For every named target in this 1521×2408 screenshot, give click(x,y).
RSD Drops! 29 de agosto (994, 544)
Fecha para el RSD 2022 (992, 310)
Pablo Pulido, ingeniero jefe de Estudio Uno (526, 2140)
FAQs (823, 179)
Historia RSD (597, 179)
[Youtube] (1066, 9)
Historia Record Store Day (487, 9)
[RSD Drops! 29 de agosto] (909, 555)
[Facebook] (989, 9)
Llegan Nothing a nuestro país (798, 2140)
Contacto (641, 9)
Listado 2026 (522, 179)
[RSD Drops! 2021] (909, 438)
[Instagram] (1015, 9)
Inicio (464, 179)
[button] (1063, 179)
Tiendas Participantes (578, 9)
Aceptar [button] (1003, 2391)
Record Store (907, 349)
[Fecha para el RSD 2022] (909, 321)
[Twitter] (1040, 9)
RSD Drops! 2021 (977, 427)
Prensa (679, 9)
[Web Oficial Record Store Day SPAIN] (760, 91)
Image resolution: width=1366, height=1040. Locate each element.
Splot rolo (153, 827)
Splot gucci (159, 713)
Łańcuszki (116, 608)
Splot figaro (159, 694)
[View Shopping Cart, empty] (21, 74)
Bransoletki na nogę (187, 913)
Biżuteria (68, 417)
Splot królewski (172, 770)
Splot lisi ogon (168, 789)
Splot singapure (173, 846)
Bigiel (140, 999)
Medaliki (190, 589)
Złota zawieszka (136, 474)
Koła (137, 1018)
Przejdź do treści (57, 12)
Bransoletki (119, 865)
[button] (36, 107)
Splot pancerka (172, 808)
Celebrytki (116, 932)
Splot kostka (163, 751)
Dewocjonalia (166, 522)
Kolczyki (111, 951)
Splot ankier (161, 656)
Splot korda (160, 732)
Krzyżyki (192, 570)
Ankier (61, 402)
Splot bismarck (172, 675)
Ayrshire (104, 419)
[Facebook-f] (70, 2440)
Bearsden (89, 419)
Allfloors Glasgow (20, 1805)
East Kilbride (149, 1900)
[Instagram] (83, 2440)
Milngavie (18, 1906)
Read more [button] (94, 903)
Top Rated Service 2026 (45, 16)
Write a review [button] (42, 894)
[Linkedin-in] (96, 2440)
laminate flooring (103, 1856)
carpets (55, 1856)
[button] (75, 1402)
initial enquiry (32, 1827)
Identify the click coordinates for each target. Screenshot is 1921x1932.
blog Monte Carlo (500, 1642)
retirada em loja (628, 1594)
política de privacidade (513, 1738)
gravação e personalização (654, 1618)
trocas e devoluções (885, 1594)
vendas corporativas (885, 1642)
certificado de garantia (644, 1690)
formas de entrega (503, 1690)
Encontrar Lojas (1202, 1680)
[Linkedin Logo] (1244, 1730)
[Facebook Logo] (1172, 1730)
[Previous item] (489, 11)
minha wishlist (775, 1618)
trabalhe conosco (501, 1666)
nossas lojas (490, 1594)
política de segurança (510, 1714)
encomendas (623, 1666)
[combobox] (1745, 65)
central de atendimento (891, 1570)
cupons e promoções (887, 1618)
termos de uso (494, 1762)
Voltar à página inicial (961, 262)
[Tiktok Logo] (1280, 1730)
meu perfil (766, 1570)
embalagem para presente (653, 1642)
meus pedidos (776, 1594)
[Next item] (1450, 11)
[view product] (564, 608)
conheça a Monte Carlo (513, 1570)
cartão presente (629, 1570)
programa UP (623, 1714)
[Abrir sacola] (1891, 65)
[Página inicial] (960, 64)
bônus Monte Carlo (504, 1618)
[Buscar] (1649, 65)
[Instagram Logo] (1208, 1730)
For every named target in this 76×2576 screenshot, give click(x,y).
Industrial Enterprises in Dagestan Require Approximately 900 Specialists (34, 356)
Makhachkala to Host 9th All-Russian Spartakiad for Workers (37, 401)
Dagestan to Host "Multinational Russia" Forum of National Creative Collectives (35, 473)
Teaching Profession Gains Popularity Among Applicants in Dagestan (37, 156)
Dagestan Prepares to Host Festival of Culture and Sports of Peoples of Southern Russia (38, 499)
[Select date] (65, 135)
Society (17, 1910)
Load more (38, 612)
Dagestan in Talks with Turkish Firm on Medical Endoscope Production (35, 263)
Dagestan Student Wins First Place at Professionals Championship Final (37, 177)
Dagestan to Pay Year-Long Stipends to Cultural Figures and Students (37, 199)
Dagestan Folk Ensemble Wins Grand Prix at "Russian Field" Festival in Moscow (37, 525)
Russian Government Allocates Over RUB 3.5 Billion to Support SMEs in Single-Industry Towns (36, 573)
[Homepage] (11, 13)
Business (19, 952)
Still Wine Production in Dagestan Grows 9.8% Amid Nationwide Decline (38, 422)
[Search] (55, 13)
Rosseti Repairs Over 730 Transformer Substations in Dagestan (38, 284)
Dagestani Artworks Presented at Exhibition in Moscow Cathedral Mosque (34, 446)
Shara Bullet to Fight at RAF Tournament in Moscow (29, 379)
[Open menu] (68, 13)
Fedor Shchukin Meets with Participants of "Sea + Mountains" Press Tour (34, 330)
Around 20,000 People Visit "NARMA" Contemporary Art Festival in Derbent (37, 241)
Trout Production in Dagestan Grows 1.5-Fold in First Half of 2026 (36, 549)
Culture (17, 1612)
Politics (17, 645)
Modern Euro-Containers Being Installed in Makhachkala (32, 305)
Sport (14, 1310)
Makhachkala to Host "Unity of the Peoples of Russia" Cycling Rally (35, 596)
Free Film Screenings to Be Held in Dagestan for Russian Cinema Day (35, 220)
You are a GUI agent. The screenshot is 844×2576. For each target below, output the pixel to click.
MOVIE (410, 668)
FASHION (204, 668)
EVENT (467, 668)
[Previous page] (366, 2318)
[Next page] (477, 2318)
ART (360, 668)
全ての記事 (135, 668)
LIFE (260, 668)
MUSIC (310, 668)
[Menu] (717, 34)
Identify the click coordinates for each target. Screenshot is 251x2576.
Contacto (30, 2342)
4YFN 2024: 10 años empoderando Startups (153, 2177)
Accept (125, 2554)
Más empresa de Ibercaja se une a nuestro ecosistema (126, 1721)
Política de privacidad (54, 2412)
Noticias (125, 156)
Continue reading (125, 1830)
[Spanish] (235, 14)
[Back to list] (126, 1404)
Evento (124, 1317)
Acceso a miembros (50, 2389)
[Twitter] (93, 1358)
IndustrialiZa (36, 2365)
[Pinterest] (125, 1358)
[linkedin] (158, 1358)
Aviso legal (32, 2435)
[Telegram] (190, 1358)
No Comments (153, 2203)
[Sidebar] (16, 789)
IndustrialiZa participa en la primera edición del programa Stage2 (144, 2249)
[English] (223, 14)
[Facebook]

+++

Reproduce exactly the lines of the records above from the one with "RSD Drops! 29 de agosto (994, 544)" to the one with "[Linkedin-in] (96, 2440)", both included, and leave out everything else.

Expected output →
RSD Drops! 29 de agosto (994, 544)
Fecha para el RSD 2022 (992, 310)
Pablo Pulido, ingeniero jefe de Estudio Uno (526, 2140)
FAQs (823, 179)
Historia RSD (597, 179)
[Youtube] (1066, 9)
Historia Record Store Day (487, 9)
[RSD Drops! 29 de agosto] (909, 555)
[Facebook] (989, 9)
Llegan Nothing a nuestro país (798, 2140)
Contacto (641, 9)
Listado 2026 (522, 179)
[RSD Drops! 2021] (909, 438)
[Instagram] (1015, 9)
Inicio (464, 179)
[button] (1063, 179)
Tiendas Participantes (578, 9)
Aceptar [button] (1003, 2391)
Record Store (907, 349)
[Fecha para el RSD 2022] (909, 321)
[Twitter] (1040, 9)
RSD Drops! 2021 (977, 427)
Prensa (679, 9)
[Web Oficial Record Store Day SPAIN] (760, 91)
Image resolution: width=1366, height=1040. Locate each element.
Splot rolo (153, 827)
Splot gucci (159, 713)
Łańcuszki (116, 608)
Splot figaro (159, 694)
[View Shopping Cart, empty] (21, 74)
Bransoletki na nogę (187, 913)
Biżuteria (68, 417)
Splot królewski (172, 770)
Splot lisi ogon (168, 789)
Splot singapure (173, 846)
Bigiel (140, 999)
Medaliki (190, 589)
Złota zawieszka (136, 474)
Koła (137, 1018)
Przejdź do treści (57, 12)
Bransoletki (119, 865)
[button] (36, 107)
Splot pancerka (172, 808)
Celebrytki (116, 932)
Splot kostka (163, 751)
Dewocjonalia (166, 522)
Kolczyki (111, 951)
Splot ankier (161, 656)
Splot korda (160, 732)
Krzyżyki (192, 570)
Ankier (61, 402)
Splot bismarck (172, 675)
Ayrshire (104, 419)
[Facebook-f] (70, 2440)
Bearsden (89, 419)
Allfloors Glasgow (20, 1805)
East Kilbride (149, 1900)
[Instagram] (83, 2440)
Milngavie (18, 1906)
Read more [button] (94, 903)
Top Rated Service 2026 (45, 16)
Write a review [button] (42, 894)
[Linkedin-in] (96, 2440)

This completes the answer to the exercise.